Salah satu dunia itu adalah sirkus dan taman hiburan, tempat hiburan rakyat yang dalam praktiknya menyimpan sejarah panjang pelanggaran hak asasi manusia, terutama terhadap perempuan dan anak-anak.
Sejak tahun 1990-an, Oriental Circus Indonesia (OCI) telah diduga mengeksploitasi puluhan hingga ratusan anak dan remaja, banyak di antaranya adalah perempuan.
Mereka dijanjikan masa depan, pendidikan, dan kehidupan lebih baik.
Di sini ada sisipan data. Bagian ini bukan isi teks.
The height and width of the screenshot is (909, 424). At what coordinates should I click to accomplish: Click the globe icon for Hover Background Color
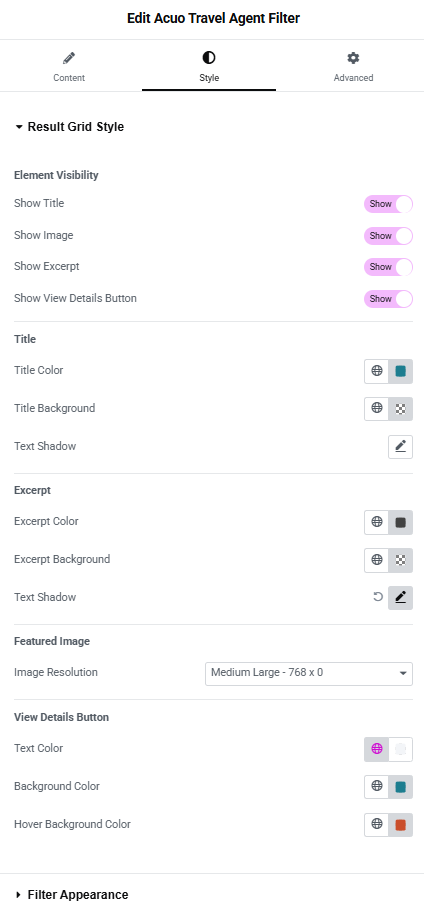(377, 824)
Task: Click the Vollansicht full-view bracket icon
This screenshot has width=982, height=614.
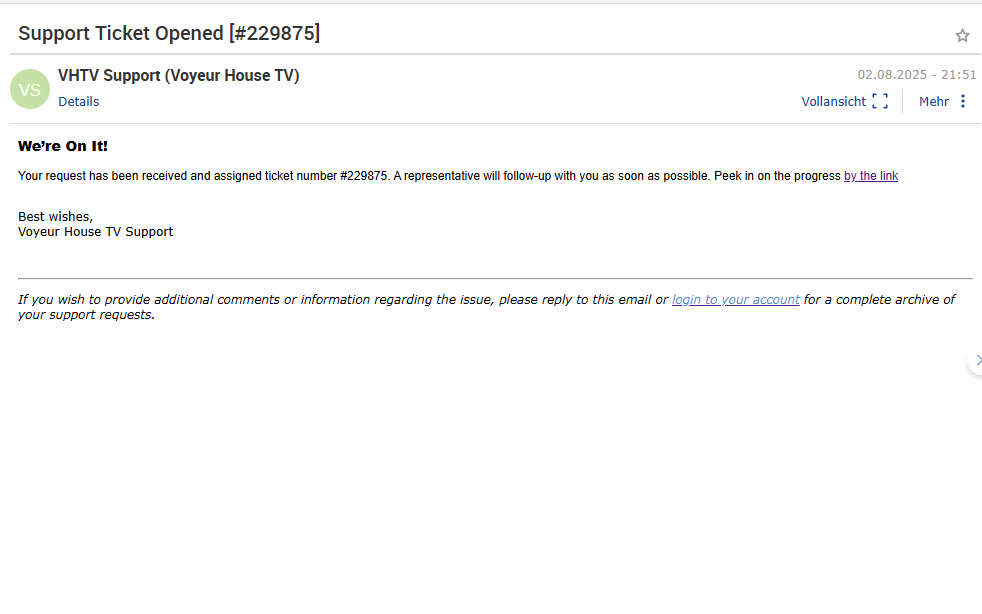Action: point(880,101)
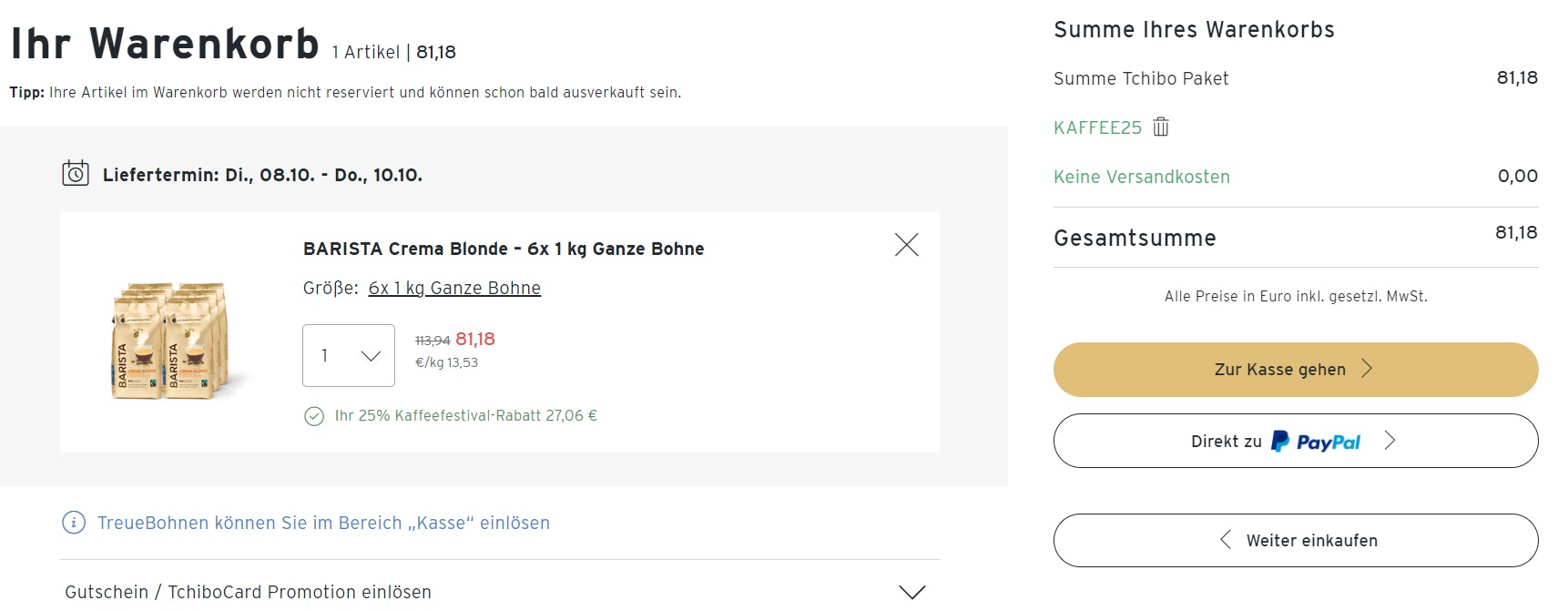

Nyatanya, mereka justru dibentuk untuk tunduk: dipaksa tampil setiap hari, dipukul saat salah, dipaksa diam saat dilecehkan. Beberapa bahkan kehilangan identitasnya sendiri karena dokumen mereka ditahan.
Mereka adalah Kartini—namun tidak pernah diberi ruang untuk menulis surat, apalagi menyuarakan haknya.
Laporan dan kesaksian yang muncul belakangan dari mantan pemain sirkus juga menunjukkan adanya praktik serupa di lingkungan Taman Safari Indonesia (TSI).
Di balik pertunjukan yang memukau, banyak perempuan muda dipaksa tinggal dalam kondisi tidak manusiawi, bekerja di bawah tekanan fisik dan mental, bahkan menerima kekerasan yang membekas bertahun-tahun.
Hari ini, ketika kita merayakan Kartini sebagai simbol perjuangan perempuan, kita harus berani bertanya: Mengapa negara membiarkan sirkus dan taman hiburan menjadi ruang kebisuan bagi para perempuan korban? Mengapa tak ada pelaku yang dijerat? Mengapa eksploitasi ini masih berlindung di balik label “hiburan keluarga”?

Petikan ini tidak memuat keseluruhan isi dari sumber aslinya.